The downtown area, which was Claude Dubois’ target, was very profitable in the trafficking of marijuana, LSD, and particularly meth, which operated out of the hippie area of St. Henri Square. Dubois was wanting to gain control of Saint-Louis Square, which was run by the Devil's Disciples Motorcycle Club. The Devil's Disciples were purely French and were considered the most powerful biker gang in Montreal at the time. The Disciples had created a highly profitable drug trafficking business in the Saint-Louis Square, which was located in downtown Montreal in 1972, and almost instantly became the largest open-air drug market in Montreal. Claude Dubois considered this as a threat and intrusion into his and his Brothers territory and hired another muscle group of bikers called the Popeyes Motorcycle Club led by Yves Buteau. Between 1974 and 1976, fifteen members of the Disciples were killed and the Dubois Brothers succeeded, taking over the territory and running the Disciples out of the city, yet again displaying their power. The Popeyes then began selling and managing the drugs in Saint-Henri square and the surrounding area after they chased out the Disciples, but this was short lived as the Montreal Police had assembled a well- organized task force to take down the Dubois Brothers.

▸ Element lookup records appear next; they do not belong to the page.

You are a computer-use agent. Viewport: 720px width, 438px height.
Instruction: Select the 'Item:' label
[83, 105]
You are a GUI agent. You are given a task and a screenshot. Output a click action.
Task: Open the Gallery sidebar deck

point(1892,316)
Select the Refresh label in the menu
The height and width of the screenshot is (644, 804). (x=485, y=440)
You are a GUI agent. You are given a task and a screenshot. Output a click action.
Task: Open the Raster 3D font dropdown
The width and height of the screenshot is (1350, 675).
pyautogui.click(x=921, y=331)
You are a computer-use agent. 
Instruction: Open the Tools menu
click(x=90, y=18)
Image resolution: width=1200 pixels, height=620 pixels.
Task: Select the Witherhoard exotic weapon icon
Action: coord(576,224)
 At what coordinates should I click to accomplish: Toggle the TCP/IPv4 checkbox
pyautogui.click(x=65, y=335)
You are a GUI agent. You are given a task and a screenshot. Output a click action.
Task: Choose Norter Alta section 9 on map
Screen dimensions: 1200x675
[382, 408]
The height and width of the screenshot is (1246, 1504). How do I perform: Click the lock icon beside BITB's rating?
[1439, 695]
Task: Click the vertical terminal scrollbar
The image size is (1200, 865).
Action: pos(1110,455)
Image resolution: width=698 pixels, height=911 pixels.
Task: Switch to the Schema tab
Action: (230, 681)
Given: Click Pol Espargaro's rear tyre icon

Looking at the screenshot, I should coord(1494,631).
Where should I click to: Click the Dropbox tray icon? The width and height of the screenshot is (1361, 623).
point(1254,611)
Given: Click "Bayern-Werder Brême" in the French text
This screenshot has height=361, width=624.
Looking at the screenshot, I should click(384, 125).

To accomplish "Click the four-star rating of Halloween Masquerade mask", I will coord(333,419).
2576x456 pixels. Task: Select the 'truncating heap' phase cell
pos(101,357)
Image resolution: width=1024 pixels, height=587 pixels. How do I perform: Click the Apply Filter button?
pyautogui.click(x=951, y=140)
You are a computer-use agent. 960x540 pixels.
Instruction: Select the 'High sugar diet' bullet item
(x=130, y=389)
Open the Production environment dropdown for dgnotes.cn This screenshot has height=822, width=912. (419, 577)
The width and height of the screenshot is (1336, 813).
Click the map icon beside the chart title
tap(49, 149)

== The fall of the Dubois Brothers ==
On November 17, 1975, the police began to set forth action by organizing a task force in order to bring down the powerful Dubois Brothers. After some time, pressure started to mount on Dubois Brothers organization through undercover operations. Some of the organizations most notorious and loyal associates began to turn on them, either becoming informants or had met violent deaths. The police and media stated that never before has the code of silence of the criminal underworld been broken by so many criminals, especially those who were so loyal to the organization's core. Among these numerous informants was Donald Lavoie, one of the Dubois Brothers most trusted hitman, whose previous occupation had been to eliminate anyone suspected of snitching as well as anyone who they told him to eliminate. It was Donald Lavoie who played the biggest part in the fall of the Dubois Brothers power, when Claude Dubois had put a bounty on Lavoie, forcing Lavoie to testify for protection.

By 1977, Rolland and Normand were charged with assault and Claude and Adrien were charged with perjury for giving a false testimony to the Police Commission. Earlier that year, Jean-Paul was charged with perjury and contempt by the commission and received a one year prison sentence for possessing the proceeds of a $100,000 jewelry theft, leaving five of the brothers behind bars. On April 27, 1977, Jean-Guy was found guilty of the 2nd degree murder of Jean-Guy Fournier. It was not until November 12, 1982, that Claude Dubois, who was considered one of the driving forces of the family's crime empire, was convicted of the 1973 murder of Cotroni's brother-in-law and was locked away for 25 years, resulting in the fall of the Dubois Brothers. By the mid-1980s, the Brothers had lost their empire and were split up with some behind bars and some laying low. The name would have been all but forgotten in Montreal if it were not for Adrien Dubois, who had become a successful businessman, after he was acquitted from his crime, owning buildings and nightclubs in Laurentian.

==In popular culture==
The 2023 film Dusk for a Hitman (Crépuscule pour un tueur) centres on the Dubois Gang, starring Éric Bruneau as Donald Lavoie and Benoît Gouin as Claude Dubois.